▶ [EXCERPTED DATA]:
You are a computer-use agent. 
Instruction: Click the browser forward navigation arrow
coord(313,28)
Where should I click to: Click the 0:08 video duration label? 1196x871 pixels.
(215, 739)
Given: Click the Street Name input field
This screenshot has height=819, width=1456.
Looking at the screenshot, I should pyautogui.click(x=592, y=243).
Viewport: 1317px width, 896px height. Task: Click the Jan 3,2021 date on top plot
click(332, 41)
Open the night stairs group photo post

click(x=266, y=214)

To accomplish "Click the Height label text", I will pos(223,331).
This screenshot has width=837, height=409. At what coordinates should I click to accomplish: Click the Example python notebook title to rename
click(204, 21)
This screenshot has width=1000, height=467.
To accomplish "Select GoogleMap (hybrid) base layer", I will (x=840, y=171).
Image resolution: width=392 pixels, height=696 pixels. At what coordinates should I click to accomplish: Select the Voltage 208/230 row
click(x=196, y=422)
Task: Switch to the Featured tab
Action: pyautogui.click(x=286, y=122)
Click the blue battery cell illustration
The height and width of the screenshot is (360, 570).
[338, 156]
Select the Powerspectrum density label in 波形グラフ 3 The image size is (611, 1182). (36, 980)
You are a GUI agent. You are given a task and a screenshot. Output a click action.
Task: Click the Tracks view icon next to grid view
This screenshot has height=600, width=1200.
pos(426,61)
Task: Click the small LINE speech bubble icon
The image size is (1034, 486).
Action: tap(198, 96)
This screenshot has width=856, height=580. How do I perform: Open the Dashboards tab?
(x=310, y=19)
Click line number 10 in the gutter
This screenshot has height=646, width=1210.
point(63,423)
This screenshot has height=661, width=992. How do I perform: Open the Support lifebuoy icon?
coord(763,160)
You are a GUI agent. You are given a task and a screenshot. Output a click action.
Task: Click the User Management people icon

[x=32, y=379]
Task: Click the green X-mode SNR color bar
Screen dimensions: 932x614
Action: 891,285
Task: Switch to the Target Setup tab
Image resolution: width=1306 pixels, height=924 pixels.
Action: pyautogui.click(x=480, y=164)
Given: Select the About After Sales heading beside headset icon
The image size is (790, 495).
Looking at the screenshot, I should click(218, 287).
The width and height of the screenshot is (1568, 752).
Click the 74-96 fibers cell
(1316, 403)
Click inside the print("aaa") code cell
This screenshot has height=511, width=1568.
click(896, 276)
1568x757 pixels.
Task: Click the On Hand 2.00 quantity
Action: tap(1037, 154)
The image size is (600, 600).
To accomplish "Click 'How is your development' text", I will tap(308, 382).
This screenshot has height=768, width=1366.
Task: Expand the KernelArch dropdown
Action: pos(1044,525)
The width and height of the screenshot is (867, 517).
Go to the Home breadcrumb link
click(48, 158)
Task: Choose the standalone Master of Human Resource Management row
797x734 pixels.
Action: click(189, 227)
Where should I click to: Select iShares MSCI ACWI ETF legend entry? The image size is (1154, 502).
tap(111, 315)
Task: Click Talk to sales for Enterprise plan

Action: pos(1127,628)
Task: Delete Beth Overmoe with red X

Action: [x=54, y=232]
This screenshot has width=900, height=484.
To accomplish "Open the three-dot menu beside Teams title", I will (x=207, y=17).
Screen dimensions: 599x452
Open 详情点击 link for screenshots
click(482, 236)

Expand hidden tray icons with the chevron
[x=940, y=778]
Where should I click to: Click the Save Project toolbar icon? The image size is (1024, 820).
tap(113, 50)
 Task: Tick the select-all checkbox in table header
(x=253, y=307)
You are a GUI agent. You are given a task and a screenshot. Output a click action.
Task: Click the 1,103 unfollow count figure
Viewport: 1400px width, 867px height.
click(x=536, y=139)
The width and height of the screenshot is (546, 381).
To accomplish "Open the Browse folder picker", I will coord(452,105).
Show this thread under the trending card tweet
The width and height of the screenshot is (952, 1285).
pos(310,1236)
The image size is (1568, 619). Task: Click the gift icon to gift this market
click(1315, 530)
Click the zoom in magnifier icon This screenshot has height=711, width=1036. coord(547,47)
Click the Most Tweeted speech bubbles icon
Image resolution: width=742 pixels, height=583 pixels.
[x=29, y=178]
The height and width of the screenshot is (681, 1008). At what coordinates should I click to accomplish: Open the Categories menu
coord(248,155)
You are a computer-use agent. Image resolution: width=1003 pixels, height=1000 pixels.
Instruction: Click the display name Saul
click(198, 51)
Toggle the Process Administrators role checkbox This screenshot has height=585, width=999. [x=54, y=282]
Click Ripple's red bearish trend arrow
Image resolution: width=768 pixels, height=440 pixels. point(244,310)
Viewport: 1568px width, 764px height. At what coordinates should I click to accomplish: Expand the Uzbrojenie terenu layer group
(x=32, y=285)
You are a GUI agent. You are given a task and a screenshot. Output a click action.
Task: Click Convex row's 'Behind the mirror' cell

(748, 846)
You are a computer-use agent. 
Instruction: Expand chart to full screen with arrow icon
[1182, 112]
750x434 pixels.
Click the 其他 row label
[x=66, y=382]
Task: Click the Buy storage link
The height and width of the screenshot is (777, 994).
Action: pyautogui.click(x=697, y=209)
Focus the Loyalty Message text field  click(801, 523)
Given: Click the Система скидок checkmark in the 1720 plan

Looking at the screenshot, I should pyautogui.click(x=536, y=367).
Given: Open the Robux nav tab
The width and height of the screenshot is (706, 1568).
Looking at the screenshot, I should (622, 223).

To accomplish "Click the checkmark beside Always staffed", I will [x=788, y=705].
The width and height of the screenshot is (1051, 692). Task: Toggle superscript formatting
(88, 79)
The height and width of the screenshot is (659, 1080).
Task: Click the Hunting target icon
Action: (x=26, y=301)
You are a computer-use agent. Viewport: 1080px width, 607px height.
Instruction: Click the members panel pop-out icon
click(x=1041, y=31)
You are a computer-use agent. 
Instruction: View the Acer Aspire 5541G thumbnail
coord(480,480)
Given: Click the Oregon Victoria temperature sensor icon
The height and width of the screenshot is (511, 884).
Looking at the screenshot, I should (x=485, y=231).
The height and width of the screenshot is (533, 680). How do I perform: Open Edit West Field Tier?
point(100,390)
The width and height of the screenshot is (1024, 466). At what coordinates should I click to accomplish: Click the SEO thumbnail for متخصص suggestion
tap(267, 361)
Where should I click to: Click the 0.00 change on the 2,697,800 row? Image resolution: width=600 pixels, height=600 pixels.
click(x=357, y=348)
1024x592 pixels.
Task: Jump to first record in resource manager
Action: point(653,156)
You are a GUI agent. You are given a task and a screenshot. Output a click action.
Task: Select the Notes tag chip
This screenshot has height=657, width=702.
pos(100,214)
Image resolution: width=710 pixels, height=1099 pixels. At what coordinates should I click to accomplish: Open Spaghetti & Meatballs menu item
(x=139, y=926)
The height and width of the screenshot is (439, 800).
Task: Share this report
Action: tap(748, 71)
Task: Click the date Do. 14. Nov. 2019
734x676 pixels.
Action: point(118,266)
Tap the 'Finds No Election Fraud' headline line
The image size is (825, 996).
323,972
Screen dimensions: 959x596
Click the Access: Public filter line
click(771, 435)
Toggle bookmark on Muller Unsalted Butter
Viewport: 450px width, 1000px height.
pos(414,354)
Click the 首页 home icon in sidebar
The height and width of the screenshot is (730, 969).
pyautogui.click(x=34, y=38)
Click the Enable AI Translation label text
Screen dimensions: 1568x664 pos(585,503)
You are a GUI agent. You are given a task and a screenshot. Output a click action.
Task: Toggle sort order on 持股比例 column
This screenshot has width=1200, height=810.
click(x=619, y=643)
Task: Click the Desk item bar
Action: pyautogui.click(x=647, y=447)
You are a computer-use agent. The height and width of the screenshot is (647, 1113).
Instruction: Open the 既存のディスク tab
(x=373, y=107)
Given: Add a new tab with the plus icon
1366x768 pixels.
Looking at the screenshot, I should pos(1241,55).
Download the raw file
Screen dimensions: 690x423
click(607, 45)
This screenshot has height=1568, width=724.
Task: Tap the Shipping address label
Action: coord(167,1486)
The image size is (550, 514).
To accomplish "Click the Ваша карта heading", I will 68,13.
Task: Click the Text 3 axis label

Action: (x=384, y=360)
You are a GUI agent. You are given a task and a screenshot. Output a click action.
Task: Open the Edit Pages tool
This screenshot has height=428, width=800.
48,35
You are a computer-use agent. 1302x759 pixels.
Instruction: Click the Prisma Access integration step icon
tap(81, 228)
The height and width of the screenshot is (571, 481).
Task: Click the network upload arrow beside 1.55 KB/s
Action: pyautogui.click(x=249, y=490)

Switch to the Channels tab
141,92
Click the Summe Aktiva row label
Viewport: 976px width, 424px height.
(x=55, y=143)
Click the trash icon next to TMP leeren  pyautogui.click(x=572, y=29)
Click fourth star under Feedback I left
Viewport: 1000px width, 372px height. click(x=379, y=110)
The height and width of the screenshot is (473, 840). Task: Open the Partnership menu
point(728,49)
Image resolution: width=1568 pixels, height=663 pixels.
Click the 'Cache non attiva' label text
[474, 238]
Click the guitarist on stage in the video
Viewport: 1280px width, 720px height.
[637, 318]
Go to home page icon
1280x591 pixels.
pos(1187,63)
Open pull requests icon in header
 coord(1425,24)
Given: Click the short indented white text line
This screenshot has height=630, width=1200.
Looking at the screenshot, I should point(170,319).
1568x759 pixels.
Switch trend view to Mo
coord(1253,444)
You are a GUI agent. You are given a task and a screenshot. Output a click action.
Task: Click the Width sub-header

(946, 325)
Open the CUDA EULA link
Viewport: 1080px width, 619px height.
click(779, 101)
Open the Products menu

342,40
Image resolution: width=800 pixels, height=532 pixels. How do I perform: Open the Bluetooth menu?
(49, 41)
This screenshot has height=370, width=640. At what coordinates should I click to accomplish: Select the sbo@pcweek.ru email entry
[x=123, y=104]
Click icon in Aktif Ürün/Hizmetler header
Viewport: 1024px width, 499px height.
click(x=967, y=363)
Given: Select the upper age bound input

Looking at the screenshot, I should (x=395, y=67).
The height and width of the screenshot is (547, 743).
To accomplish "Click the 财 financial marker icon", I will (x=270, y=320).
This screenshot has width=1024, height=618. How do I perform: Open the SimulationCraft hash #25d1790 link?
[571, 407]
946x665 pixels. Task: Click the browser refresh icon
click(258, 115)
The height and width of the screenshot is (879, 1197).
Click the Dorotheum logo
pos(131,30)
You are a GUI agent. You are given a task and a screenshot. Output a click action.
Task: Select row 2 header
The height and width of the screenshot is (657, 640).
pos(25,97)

▶ [WORK ORDER]:
Copy, from the data above, every line where the word "next" appears.

▶ [EXERCISE SOLUTION]:
Task: Click the Tracks view icon next to grid view
Click the trash icon next to TMP leeren  pyautogui.click(x=572, y=29)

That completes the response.